Light was projected through either a short, medium or long wavelength filter.
A spot photometer was used to measure the amount of short, medium and long wavelengths of light reflected at any patch.
The observer could vary the intensity of each projector but the colours did not change.
This demonstrates the importance of light surrounding the patch for the target patch to be perceived correclty regardless of changes in the incident light .
Covered the entire board with a mask of black card apart from a small aperature over any given patch.
observers varied the intensity of the short, medium and long wavelenghts of light until the patch appeared grey, which was possible.
When the black card was removed the patch reverted immediately to its original colour despite no change in the balance of wavelengths of light.
Shows that the light reflected from the surround is takne into account when correcting for the colour cast in the incident light.
What is the theory of local adaption?
Relies on local mechanisms which involve small, independent RFs such as those found in the retina and LGN
Illusion of seeing two apparently identical images. Stare at white dot in centre, image replace with one green and one red square mask for several seconds. When reverted it appears the images have changed as if the visual system has corrected for the colour cast of the mask. Moreover different corrections were induced in different parts of the visual field which means that any corrections applied could not have been global.
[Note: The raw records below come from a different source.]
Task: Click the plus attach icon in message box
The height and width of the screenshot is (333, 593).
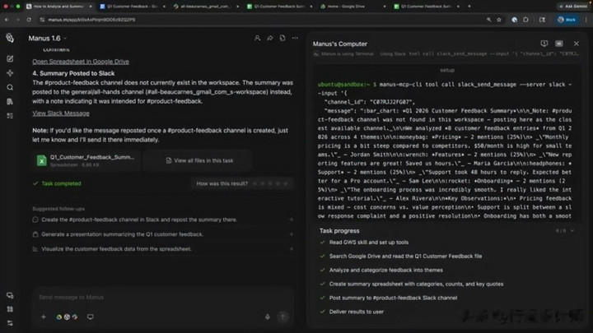Action: pyautogui.click(x=44, y=317)
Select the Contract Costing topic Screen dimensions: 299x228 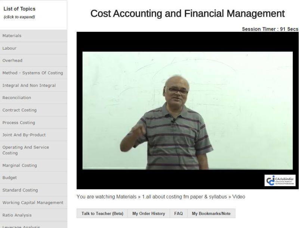click(x=19, y=110)
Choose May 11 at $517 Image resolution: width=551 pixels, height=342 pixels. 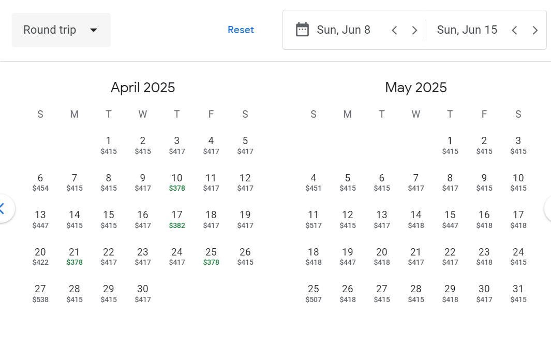pos(314,220)
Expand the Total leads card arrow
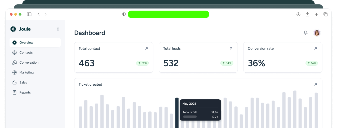The image size is (337, 128). [x=231, y=48]

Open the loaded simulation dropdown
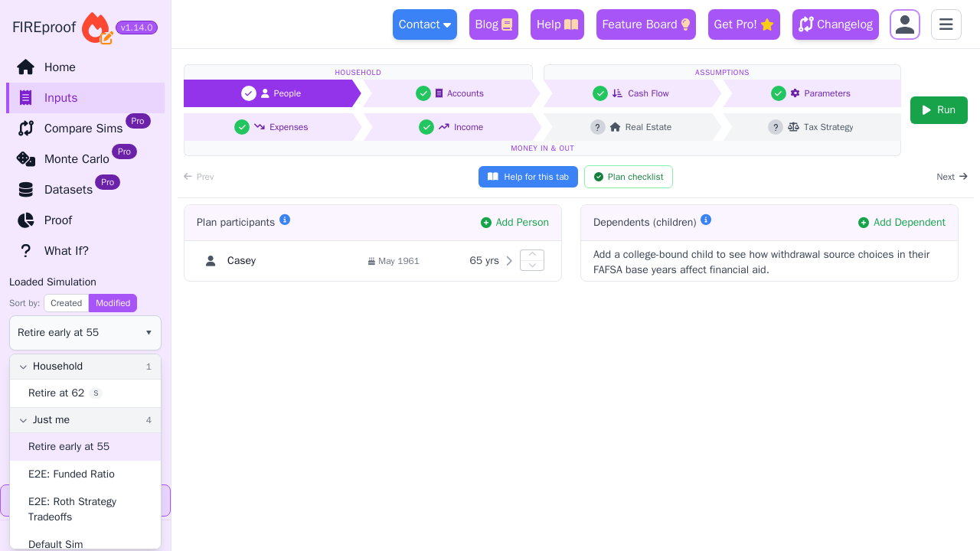tap(85, 333)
Colours appear different as a result of local adaptation
Can test whether this occurs centrally in the cerebral cortex or peripherally in the retina or LGN by interocular transfer test
This is because the information from the eyes is kept separate in the LGN and only combined in the visual cortex
If the illusion is repeated with one eye shut. The images appear unchanged through the unadapted eye which means that the adaptation must have occurred in the retina or LGN
Not a dichotomy - both different adaptation/cellular
However this does not explain the phenomenon in Land’s experiment.
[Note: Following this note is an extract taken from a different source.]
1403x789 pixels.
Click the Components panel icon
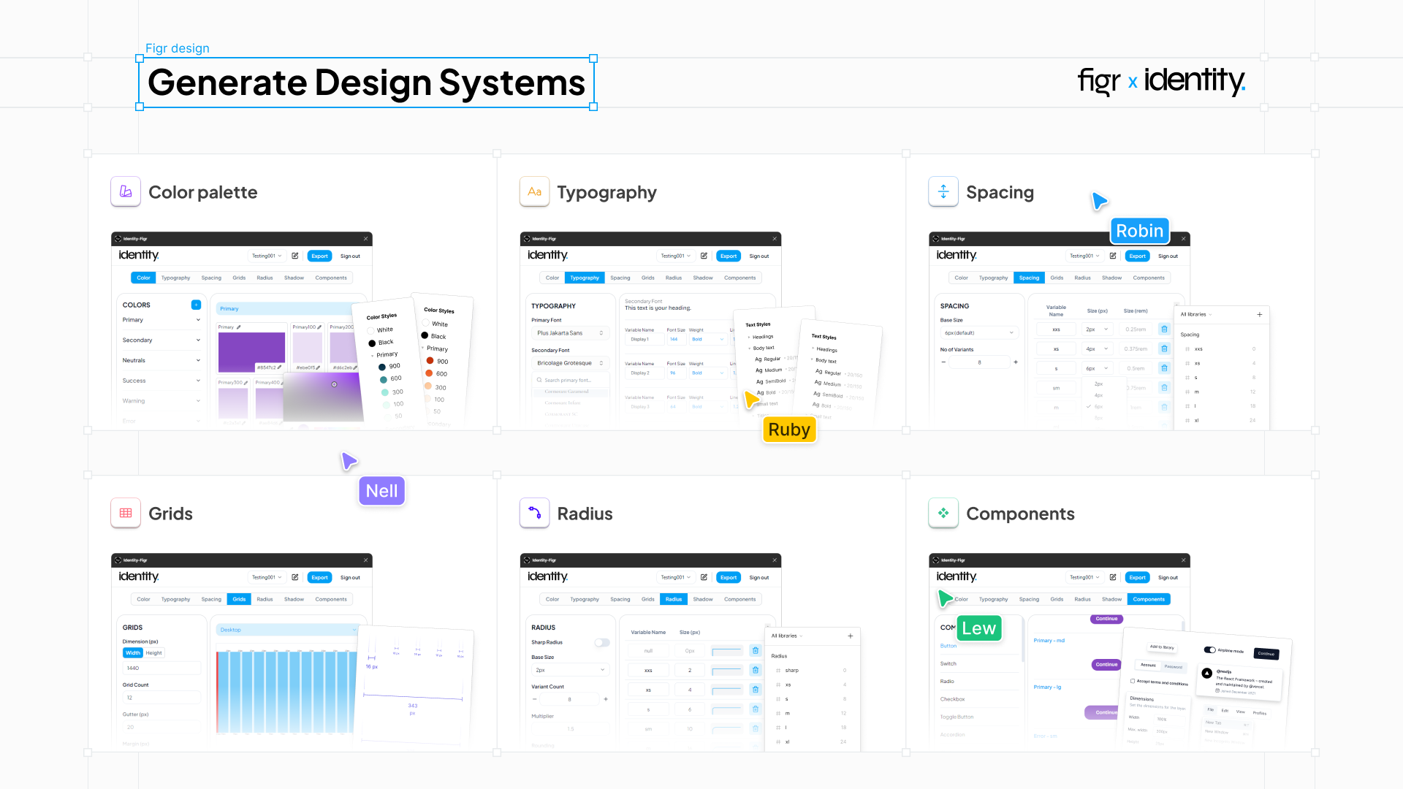(943, 514)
comparing apples and pears - comparing two different things that shouldn’t be compared.
What can we conclude about colour vision?
In order to explain colour vision we need to explain 3 phenomena: colour matching, colour appearance and colour constancy.
Colour matching is explained by the Young-Helmholtz theory of trichromacy that the spectral composition of light is encoded by the relative strengths of the signals elicited by the light in three types of cone receptor
Colour appearance is explained by Hering’s opponent theory in which the colour of light is encoded by signals in three colour opponent channels
Colour constancy may depend on global processes or local processes or a combination of both
Global processes would require large RFs and so must occur in the brain
Local processes could rely on small, independent RFs which could be in the retina or LGN.